9.kintoneで適当なレコードを作成し、そのレコードのステータスを「翻訳開始」にします。
※8.の手順からすばやく行ってください。
10.成功すると下図のような画面となるので「Continue」を選択します。
11.画面左の「+」ボタンを選択し「Filter」を選択します。
12.「Only Continue If...」が選択されているので「Save + Continue」を選択します。
13.下図のように設定し「Continue」を選択します。
14.「Test Filter」を選択後、「Continue」を選択します。
15.初期画面に戻るので、入力フォームに「translate」と入力すると出て来る「Translate by Zapier」を選択します。
16.「Translate Text」を選択し、「Save + Continue」を選択します。
17.各項目を下図のように入力し、「Continue」を選択します。
18.「Create & Continue」を選択します。
19.「Add a step」を選択します。
20.初期画面に戻るので、再び入力フォームに「translate」と入力すると出て来る「Translate by Zapier」を選択します。

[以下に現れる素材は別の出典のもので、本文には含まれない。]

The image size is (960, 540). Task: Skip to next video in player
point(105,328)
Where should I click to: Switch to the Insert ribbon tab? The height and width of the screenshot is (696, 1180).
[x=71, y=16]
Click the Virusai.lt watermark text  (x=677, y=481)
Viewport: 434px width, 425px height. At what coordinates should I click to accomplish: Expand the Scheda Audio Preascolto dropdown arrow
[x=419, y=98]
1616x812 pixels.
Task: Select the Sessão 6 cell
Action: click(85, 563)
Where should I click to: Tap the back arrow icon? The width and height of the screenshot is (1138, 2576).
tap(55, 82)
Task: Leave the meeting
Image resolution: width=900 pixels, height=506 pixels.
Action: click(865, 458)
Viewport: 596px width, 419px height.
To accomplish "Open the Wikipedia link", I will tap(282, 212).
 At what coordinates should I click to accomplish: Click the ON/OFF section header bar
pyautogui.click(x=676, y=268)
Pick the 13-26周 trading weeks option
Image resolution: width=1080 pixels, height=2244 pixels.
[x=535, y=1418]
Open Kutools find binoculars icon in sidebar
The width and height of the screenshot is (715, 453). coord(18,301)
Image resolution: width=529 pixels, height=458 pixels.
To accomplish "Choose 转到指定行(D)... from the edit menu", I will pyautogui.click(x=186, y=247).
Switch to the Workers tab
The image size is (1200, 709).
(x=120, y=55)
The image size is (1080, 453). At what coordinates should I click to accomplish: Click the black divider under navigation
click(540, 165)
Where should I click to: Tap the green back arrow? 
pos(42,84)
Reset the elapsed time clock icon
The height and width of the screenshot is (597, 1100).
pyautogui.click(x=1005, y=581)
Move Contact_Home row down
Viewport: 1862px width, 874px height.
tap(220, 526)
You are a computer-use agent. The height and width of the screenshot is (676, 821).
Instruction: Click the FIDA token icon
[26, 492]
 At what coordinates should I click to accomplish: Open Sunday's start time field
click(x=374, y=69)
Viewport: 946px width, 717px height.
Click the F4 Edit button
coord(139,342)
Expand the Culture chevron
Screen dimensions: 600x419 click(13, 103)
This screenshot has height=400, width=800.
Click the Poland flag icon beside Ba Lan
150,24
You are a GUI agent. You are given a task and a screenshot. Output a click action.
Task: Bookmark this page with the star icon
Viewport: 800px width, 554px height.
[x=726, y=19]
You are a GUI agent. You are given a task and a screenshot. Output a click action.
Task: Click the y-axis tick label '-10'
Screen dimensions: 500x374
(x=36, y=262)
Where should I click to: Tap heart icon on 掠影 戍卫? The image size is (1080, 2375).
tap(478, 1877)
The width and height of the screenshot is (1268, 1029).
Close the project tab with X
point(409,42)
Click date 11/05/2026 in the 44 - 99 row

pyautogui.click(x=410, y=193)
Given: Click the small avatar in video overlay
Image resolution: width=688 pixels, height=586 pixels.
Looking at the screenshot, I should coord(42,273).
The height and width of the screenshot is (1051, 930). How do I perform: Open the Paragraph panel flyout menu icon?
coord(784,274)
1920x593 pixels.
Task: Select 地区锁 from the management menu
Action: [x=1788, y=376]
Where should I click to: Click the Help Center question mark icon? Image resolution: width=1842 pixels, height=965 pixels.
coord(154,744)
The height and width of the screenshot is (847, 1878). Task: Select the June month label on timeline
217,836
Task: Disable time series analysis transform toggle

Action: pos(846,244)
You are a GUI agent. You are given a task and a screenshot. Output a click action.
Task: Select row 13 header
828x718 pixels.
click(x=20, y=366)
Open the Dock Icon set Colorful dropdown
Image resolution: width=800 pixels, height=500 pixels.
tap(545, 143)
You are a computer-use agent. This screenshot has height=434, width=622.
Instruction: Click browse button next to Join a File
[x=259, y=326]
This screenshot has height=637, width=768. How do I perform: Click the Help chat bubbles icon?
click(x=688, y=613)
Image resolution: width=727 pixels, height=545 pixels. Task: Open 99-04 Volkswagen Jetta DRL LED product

21.「Translate Text」を選択し、「Save + Continue」を選択します。
22.各項目を下図のように入力し、「Continue」を選択します。
23.「Create & Continue」を選択します。
24.「Add a step」を選択します。
25.初期画面に戻るので、入力フォームに「kintone」と入力すると出て来る「Kintone」選択します。
26.「Update Record By Record ID」を選択し「Save + Continue」を選択します。
27.kintoneアカウントを選択して「Save + Continue」を選択します。
※登録しているアカウントがない場合は、新規に登録してください。
28.各項目を下図のように設定し「Continue」を選択します。
29.「Create & Continue」を選択します。
30.「Add a step」を選択します。
31.初期画面に戻るので、再び入力フォームに「kintone」と入力すると出て来る「Kintone」選択します。
32.「Update Status」を選択し「Save + Continue」を選択します。
33.kintoneアカウントを選択して「Save + Continue」を選択します。
34.各項目を下図のように設定し「Continue」を選択します。
35.「Skip test & Continue」を選択します。
36.「Continue」を選択します。
37.下図のように適当なzap名称を入力し、zapをオンにします。
これでZapierの設定は完了です。
プログラム解説
以上が全体のtranslation.jsとなります。
以下、スポット解説していきます。
中国語と英語のフィールドをdisabled(入力不可)にしています。
あくまで翻訳結果の表示用とするためです。
編集保存した際に、議事録の内容が変更された場合は、翻訳結果をブランクに戻しています。
全件取得関数(fetchRecords関数)につきましては「offset の制限値を考慮したレコード一括取得について 」をご参照ください。
議事録の内容をブランクにする際、ステータスについても「未処理」状態に戻します。
なお、上記のイベントと同時に行うとレコード更新エラーが出てしまうため、
イベントを分けて書いています。
拡張
さらに本プログラムを拡張することで、以下のようなことも可能になります。
- 英語・中国語以外の言語に翻訳する。
- 保存した瞬間に翻訳された文章を表示できるようにする(Microsoft Translator APIなどを使用してコードを書く必要あり)
終わりに
いかがでしたでしょうか。
今回kintoneに新しく実装されたWebhook機能の便利さの一端を見ることができたように思います。
翻訳の精度がもう少し上がると更に使い勝手が高まりそうですが、
ここはAI技術の進歩等により時間の問題かと思われます。
皆様の素晴らしいkintoneカスタマイズライフの一助となれたら幸いです。